There are hundreds of photographs, including numerous fascinating historical examples, though an obvious drawback is that the illustrations are all 2D: ironically, no actual pop-ups are included (although there is a fold-out historical timeline). The book was originally published in French, as L'Art Du Pop-Up & Du Livre Anime.

Friday, 1 March 2013


Thunska Pansittivorakul's latest film, Supernatural, explores themes familiar from his earlier work, though stylistically it marks a significant departure and progression. It's his most ambitious film and his most artistically mature work to date.

Thunska's previous films were either documentaries (This Area Is Under Quarantine, The Terrorists) or semi-documentaries (Reincarnate), and Supernatural is his first entirely fictional narrative. Also, his previous naturalistic, hand-held camerawork is superseded by Supernatural's meticulous compositions and stylised lighting.

Supernatural is a science-fiction film (another first for Thunska, who has not previously worked within a conventional genre), imagining Thailand's development over the next century. The film is divided into chapters, each taking place at fifty-year intervals: one chapter, 2060, was screened in isolation last October, just a few days after it was filmed.

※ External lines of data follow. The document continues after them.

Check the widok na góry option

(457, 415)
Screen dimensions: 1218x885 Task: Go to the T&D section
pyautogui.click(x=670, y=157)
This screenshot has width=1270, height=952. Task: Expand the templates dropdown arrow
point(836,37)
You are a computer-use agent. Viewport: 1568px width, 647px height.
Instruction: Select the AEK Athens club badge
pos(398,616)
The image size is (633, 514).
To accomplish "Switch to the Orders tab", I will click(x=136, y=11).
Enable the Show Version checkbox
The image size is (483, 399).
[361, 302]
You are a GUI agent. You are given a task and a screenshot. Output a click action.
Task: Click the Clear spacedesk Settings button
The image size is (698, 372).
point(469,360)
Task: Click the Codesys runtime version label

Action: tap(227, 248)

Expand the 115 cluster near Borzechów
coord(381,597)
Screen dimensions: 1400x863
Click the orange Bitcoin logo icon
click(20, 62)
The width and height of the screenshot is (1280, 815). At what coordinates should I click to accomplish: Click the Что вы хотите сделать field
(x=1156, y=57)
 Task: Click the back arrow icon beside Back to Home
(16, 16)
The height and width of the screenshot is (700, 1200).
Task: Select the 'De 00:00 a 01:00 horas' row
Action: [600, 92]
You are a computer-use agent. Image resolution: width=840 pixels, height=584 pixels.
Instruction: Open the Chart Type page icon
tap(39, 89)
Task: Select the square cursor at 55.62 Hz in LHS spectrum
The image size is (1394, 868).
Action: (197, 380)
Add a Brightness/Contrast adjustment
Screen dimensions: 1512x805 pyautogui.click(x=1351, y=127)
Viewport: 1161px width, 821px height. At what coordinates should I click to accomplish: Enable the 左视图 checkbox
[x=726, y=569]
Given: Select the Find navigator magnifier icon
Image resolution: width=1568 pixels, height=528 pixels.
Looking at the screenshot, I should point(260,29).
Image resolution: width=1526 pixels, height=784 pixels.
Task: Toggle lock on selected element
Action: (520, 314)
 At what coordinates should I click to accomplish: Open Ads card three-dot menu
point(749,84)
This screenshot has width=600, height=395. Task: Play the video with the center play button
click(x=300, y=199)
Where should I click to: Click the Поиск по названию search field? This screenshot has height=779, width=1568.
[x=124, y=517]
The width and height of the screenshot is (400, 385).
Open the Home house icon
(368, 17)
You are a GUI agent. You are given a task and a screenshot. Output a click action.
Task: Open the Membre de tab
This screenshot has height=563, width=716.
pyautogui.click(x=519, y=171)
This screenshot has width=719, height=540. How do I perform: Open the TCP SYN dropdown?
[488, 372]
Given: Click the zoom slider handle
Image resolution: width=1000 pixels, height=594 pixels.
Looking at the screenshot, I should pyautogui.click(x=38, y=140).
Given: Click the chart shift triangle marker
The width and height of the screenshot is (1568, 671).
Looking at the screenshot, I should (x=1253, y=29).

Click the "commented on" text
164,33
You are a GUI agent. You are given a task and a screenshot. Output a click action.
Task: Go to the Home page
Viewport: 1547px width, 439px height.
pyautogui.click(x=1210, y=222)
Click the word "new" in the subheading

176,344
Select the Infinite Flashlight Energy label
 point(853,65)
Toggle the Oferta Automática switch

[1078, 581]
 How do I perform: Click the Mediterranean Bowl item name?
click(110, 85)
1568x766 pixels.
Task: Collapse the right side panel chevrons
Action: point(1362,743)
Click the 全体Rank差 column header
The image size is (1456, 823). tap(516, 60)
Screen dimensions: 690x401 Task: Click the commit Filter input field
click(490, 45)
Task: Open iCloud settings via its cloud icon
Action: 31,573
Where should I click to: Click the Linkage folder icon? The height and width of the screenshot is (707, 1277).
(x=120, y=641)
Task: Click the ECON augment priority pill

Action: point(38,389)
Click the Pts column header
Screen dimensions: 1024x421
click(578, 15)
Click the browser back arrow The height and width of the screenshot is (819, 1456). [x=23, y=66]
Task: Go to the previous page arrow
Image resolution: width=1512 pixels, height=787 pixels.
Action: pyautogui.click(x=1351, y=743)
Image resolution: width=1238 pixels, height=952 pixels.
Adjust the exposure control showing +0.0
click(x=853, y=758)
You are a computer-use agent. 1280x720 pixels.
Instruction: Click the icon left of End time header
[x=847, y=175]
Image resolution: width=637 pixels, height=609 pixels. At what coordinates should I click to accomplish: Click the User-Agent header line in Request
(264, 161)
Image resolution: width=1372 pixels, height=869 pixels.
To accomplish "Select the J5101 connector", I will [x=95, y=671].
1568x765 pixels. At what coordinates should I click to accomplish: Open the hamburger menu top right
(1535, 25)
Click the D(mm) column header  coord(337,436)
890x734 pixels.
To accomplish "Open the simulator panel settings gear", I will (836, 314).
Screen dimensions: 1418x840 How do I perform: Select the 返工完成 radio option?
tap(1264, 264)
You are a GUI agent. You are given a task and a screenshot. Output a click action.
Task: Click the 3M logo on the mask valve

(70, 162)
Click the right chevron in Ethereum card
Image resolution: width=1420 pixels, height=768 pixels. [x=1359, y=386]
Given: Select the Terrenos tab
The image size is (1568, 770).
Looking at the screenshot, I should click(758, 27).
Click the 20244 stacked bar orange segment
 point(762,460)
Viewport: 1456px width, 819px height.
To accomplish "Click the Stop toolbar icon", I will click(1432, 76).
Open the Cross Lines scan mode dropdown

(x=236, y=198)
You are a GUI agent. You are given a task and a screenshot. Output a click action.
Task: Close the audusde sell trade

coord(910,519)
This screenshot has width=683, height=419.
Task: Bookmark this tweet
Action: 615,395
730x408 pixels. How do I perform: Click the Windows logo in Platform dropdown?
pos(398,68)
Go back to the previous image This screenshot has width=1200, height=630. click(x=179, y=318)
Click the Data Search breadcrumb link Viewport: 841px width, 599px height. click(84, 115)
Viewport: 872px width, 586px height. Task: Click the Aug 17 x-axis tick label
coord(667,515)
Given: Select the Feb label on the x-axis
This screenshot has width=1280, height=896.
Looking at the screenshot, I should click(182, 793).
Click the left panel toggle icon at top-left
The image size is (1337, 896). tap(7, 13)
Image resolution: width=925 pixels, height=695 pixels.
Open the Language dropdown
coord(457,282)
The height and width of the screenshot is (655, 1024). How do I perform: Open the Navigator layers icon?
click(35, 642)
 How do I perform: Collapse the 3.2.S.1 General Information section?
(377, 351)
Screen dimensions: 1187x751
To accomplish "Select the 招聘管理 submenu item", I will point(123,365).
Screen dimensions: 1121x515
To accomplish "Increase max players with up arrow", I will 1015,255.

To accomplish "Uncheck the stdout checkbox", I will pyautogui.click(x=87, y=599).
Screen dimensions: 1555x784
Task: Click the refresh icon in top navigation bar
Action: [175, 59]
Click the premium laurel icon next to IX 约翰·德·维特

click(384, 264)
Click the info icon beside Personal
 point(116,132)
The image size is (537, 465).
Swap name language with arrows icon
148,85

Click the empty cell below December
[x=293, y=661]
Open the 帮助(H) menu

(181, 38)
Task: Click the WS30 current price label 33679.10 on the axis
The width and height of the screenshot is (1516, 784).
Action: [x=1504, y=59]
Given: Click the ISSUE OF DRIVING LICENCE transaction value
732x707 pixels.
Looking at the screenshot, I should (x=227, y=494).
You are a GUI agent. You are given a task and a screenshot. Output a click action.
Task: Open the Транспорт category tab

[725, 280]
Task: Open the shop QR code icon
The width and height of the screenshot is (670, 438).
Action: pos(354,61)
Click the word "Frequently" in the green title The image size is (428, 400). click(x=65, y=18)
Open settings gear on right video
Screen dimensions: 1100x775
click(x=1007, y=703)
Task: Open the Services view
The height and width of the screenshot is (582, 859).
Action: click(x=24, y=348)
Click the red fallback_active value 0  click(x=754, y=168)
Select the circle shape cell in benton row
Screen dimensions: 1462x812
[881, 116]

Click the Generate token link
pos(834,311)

Thailand's future is depicted as glossy and sterile, with human interaction replaced by communication with online avatars. (The title, Supernatural, refers to futuristic virtual-reality software.) This is a dystopian future, inspired by George Orwell's 1984, with a totalitarian state ruled by "the Leader".

Like all futuristic sci-fi, Supernatural is also a comment on the present: Thunska's critique of unquestioning obedience is a brave political statement, though the lèse-majesté law makes a public screening in Thailand unlikely. (The film will not be submitted for classification in Thailand. Thunska's This Area Is Under Quarantine was previously refused classification.)

As in The Terrorists, Supernatural directly criticises some of Thailand's military figures (the sanctimonious Chamlong Srimuang and the unrepentant Pallop Pinmanee) for their various crimes. The characters in Supernatural are all gay, though the film (also like The Terrorists) is more political than sexual. There is one brief sex scene, though it's more subtle than Thunska's earlier films.

With a considerably higher budget and a longer schedule than previously available, Thunska has produced a visually stunning film. Almost every scene is beautifully lit and framed, though a sequence featuring a backdrop of multi-coloured spotlights is particularly effective.

Formal compositions, attempted in brief sequences in Reincarnate, are sustained throughout Supernatural. Reincarnate's metaphysical ending is also expanded in Supernatural, as Reincarnate was adapted from an early draft of the Supernatural script. The final sequence, set in a desert, evokes the conclusion of The Tree Of Life.